Quelques pistes d’analyse

Paysages et portraits est à la croisée des chemins : on y retrouve les principaux thèmes qui mobilisent Colette dans toute son œuvre, et d’abord celui d’un rapport problématique à autrui : sur le mode de la marginalisation (la narratrice reconnaît son « inquiet amour de la solitude »), de l’affrontement (avec Valentine) ou du dédoublement : la narratrice s’intéresse, chez les actrices, à « ces ‘doubles’ mystérieux, noirs et blancs, détachés d’elles-mêmes », comme l’écriture élit ses figures de projection (la jeune accouchée du début — ni tout à fait Colette, ni tout à fait une autre — ou même le phyllocactus de la fin auquel la narratrice s’identifie).
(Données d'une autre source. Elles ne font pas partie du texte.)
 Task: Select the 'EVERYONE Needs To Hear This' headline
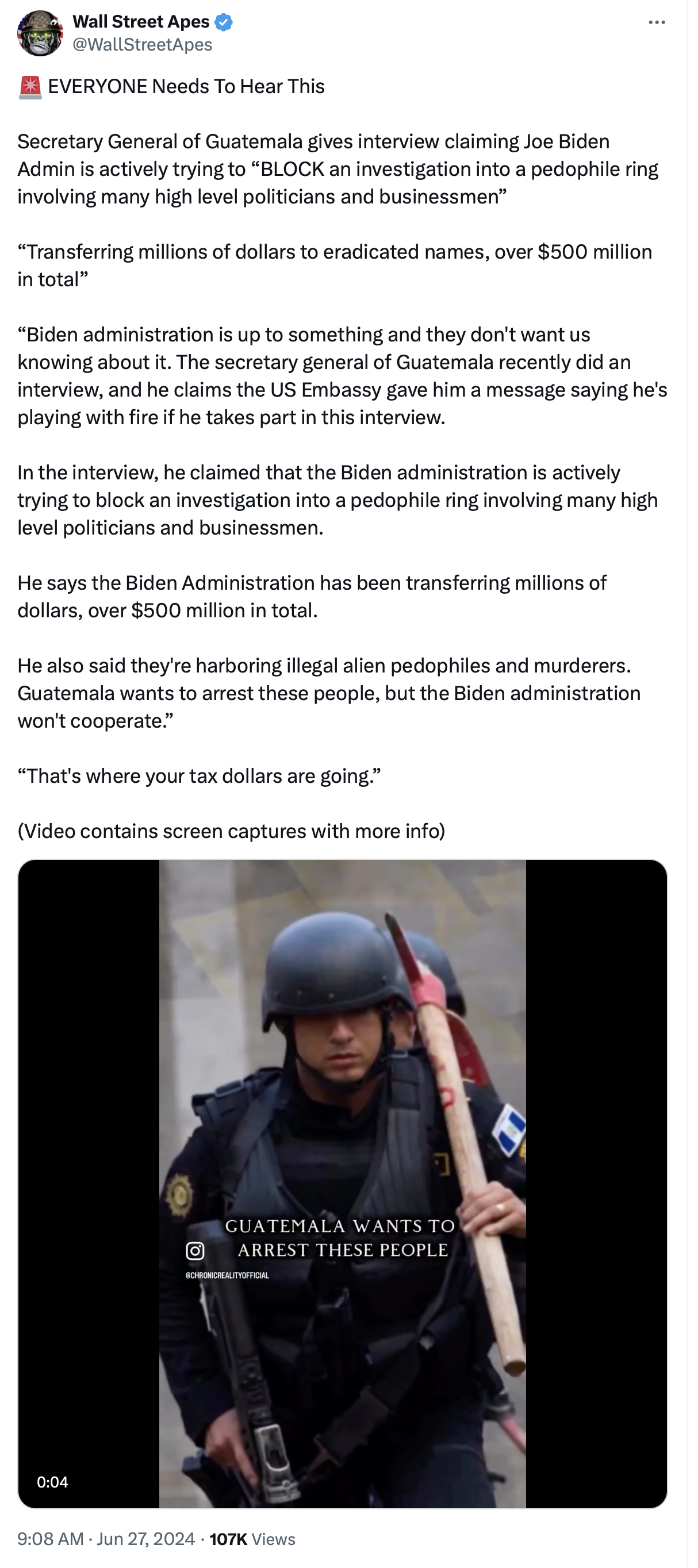(186, 86)
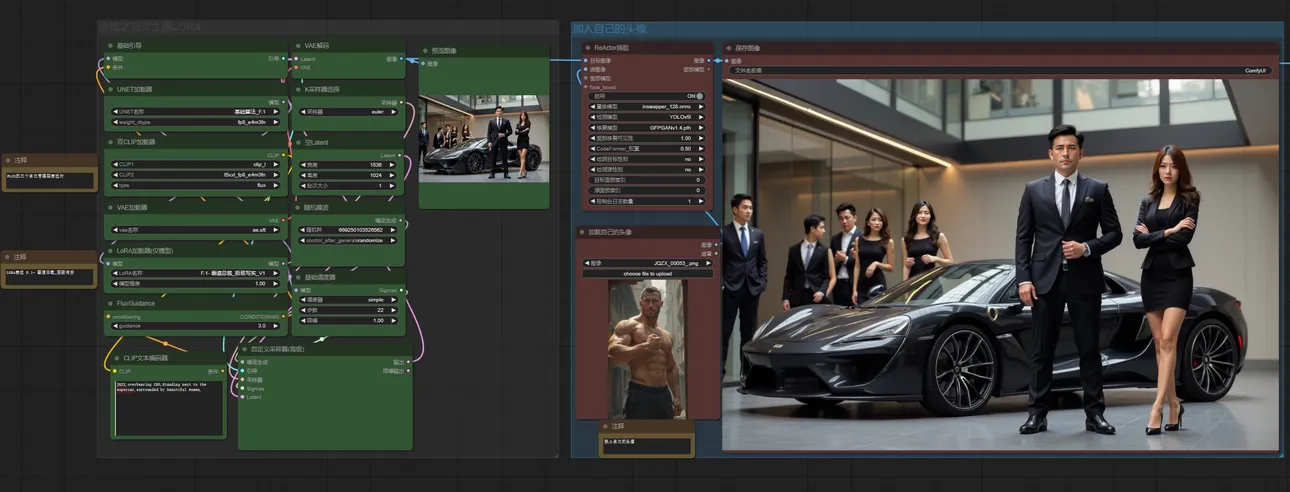Open the control_after_generate randomize dropdown
The image size is (1290, 492).
tap(348, 241)
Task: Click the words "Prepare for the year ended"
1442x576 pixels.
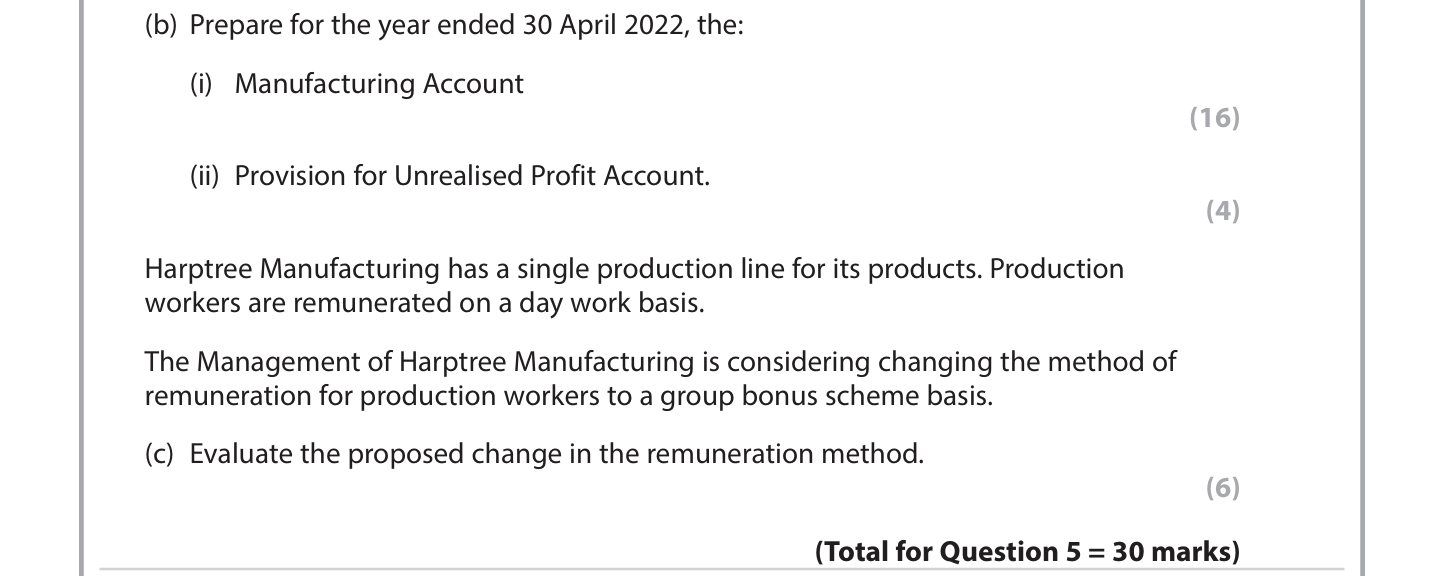Action: click(x=352, y=25)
Ainsi le recueil est soumis à un double mouvement d’appropriation et de désaveu. Colette dénonce avec vigueur tout ce qui emprisonne l’être humain : elle s’interroge sur ce qui motive les acteurs, « enchaînés », « cloîtrés dans leur travail » (en doubles implicites à l’écrivain). Face à l’entrave collective subie pendant la guerre, elle s’identifie à ses contemporains « prisonniers comme [elle] de Paris »; mais elle se désolidarise des femmes à la mode qui acceptent d’être coincées dans leur robe. C’est pourquoi Isadora Duncan l’enthousiasme par ses bonds légers, mais elle comprend finement que la danseuse fait figure d’« évadée », non de « libératrice » pour ses contemporaines.
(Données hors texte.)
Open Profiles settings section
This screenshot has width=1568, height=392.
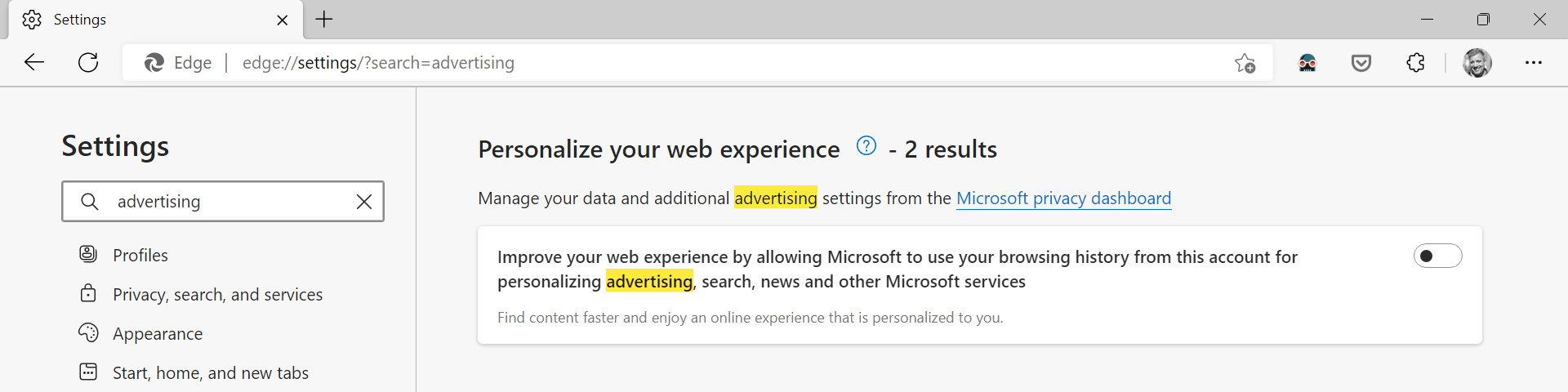(x=140, y=256)
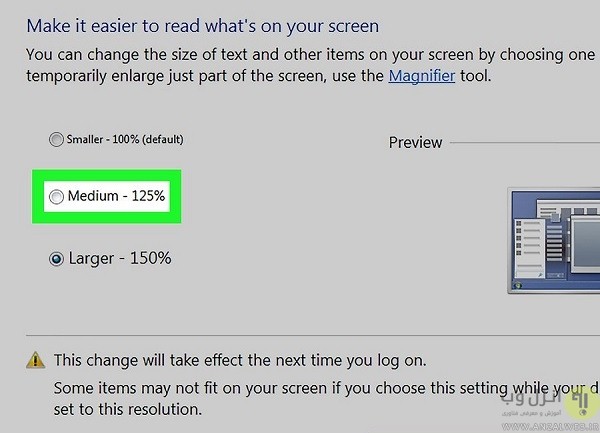Select the Larger - 150% radio button
The width and height of the screenshot is (600, 433).
point(57,259)
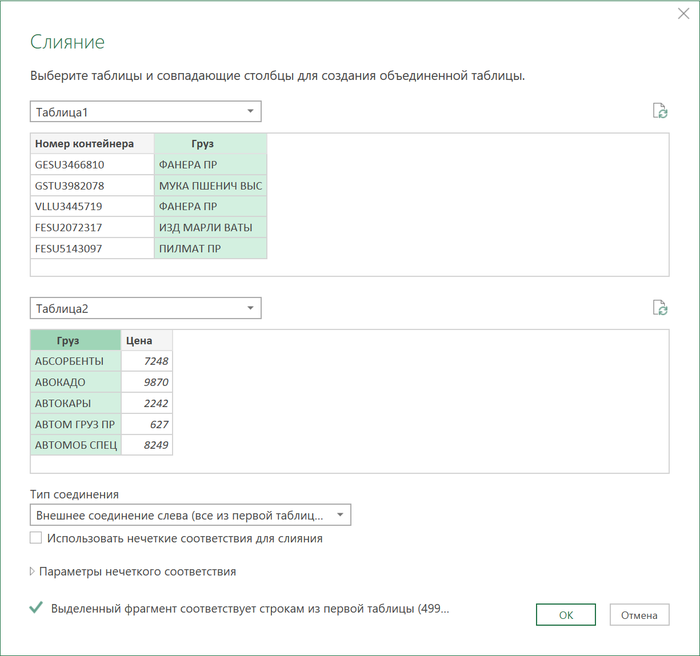The height and width of the screenshot is (656, 700).
Task: Click the refresh preview icon for Таблица1
Action: pos(660,111)
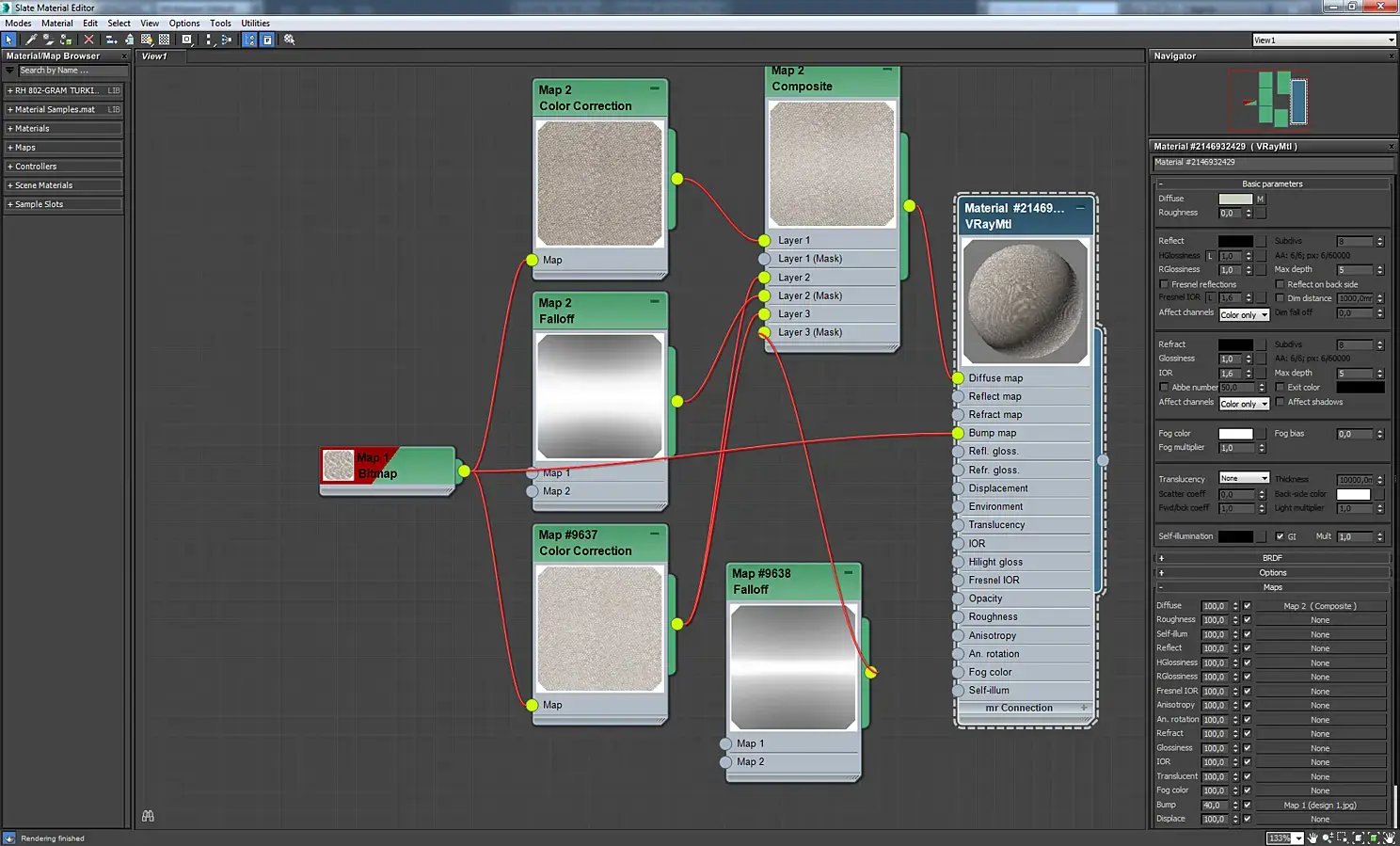Toggle the Reflect on back side checkbox
The width and height of the screenshot is (1400, 846).
click(1280, 284)
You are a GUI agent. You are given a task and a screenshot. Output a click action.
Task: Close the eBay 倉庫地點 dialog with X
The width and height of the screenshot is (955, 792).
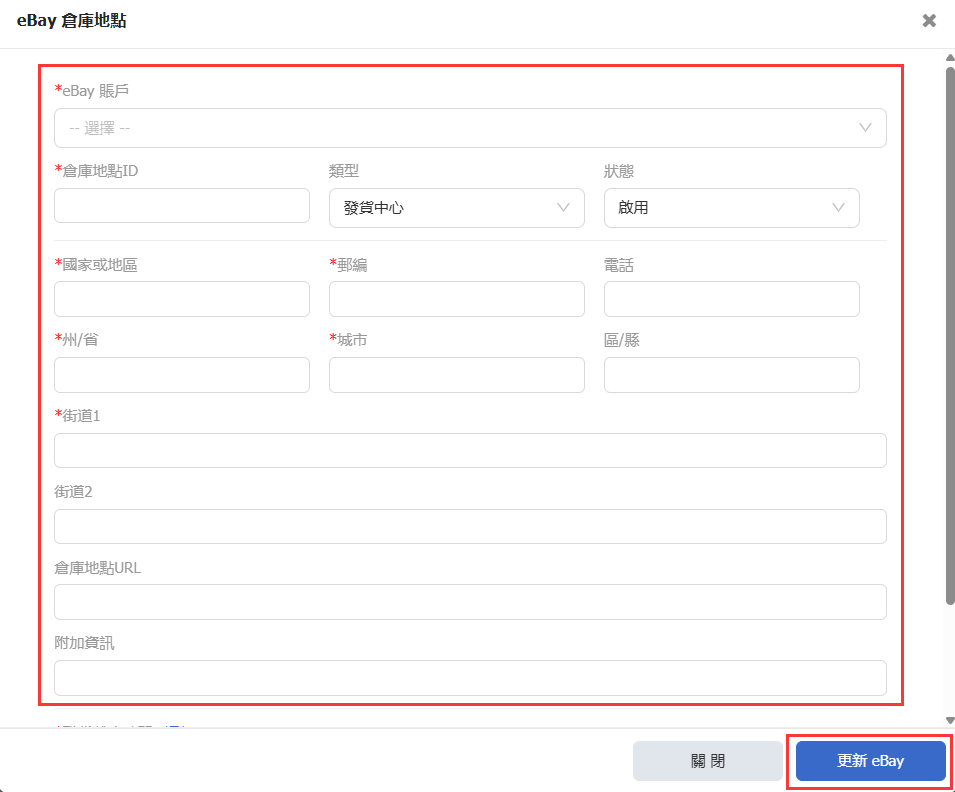(929, 21)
La narratrice apporte ses propres solutions à ces emprisonnements : soit de façon concrète, en déménageant sur place ; soit en éternisant, par l’artifice pictural, le mouvement (à la façon de Matisse, paralysé par l’âge) ; soit en se logeant, quand on est invalide, « dans un cyprès » : la poésie ouvre les portes de l’entrave.
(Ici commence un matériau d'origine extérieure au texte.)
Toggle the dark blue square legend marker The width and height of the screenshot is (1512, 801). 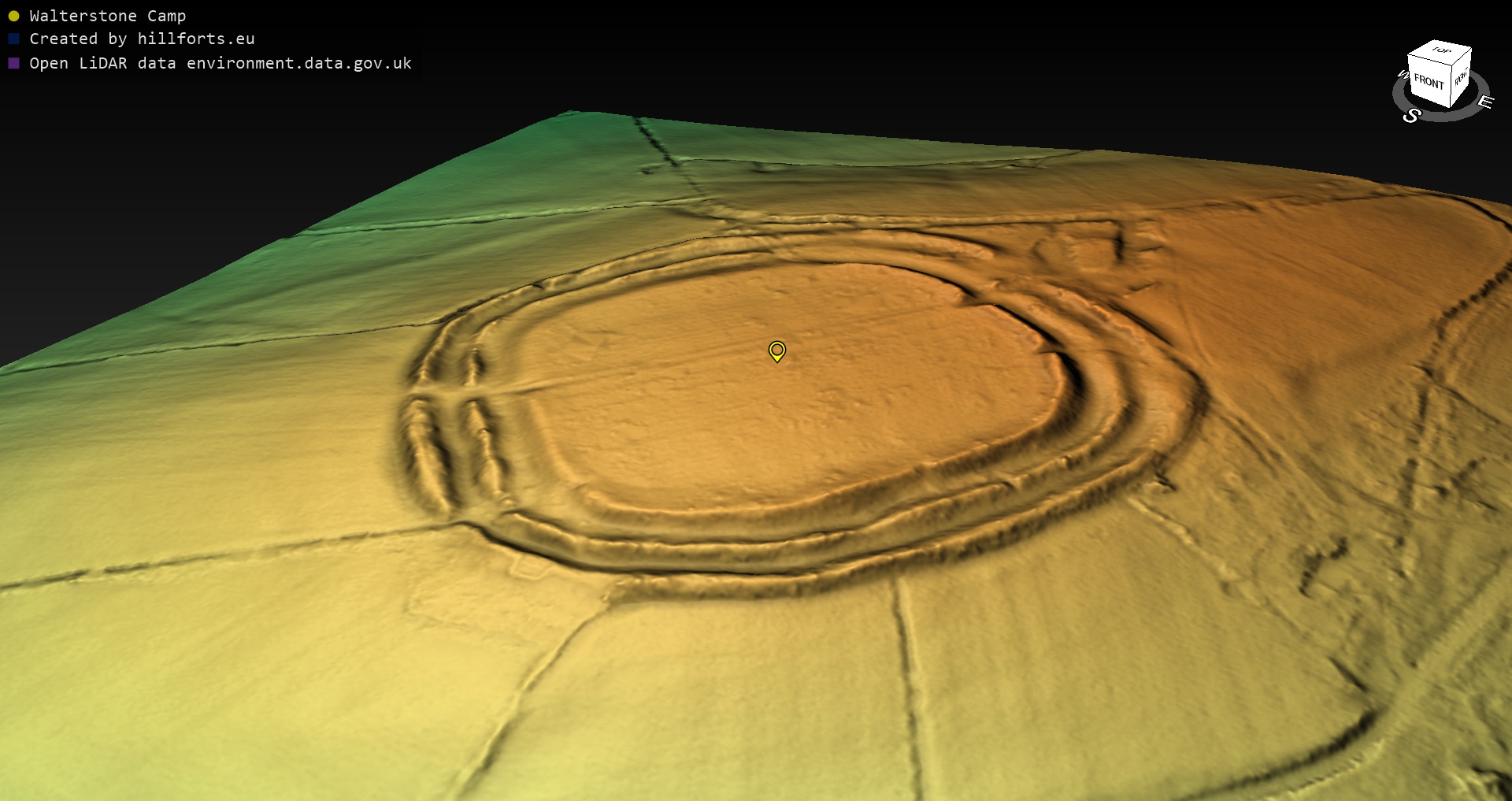point(13,39)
La résistance à l’adversité est l’autre message développé par Colette, avec une intention didactique plus marquée. Elle cherche à enseigner à ses contemporaines la force de lutter contre le découragement personnel : « A l’œuvre, pauvre Alix ! ». En temps de guerre, elle se veut plus convaincante encore en multipliant par quatre le nombre des battantes (les sœurs Jollet de son enfance). Enfin elle-même restera le modèle d’une résistance à « l’ennemi intime », menant une « guerre honorable » contre la souffrance.
L’antidote le plus constant dans ce recueil reste la curiosité pour le vivant, le goût d’enquêter et de comprendre, à l’envers duquel reparaît parfois la visée polémique : la narratrice reproche à ses contemporains de n’avoir « pas un geste d’enquête personnelle » ; elle analyse l’énigme Stavisky ; elle observe, dans son phyllocactus, « le centre du centre »… Interroger le monde reste donc la grande affaire de ce recueil. Sans cette fascination pour le vivant multiforme, pas d’étonnement, clé jubilatoire d’une présence au monde.
Autant de problèmes existentiels de fond, autant de réponses toniques et magistrales trouvées dans ce recueil qui ne méritait pas d’être exclu, par leur auteure, de la publication.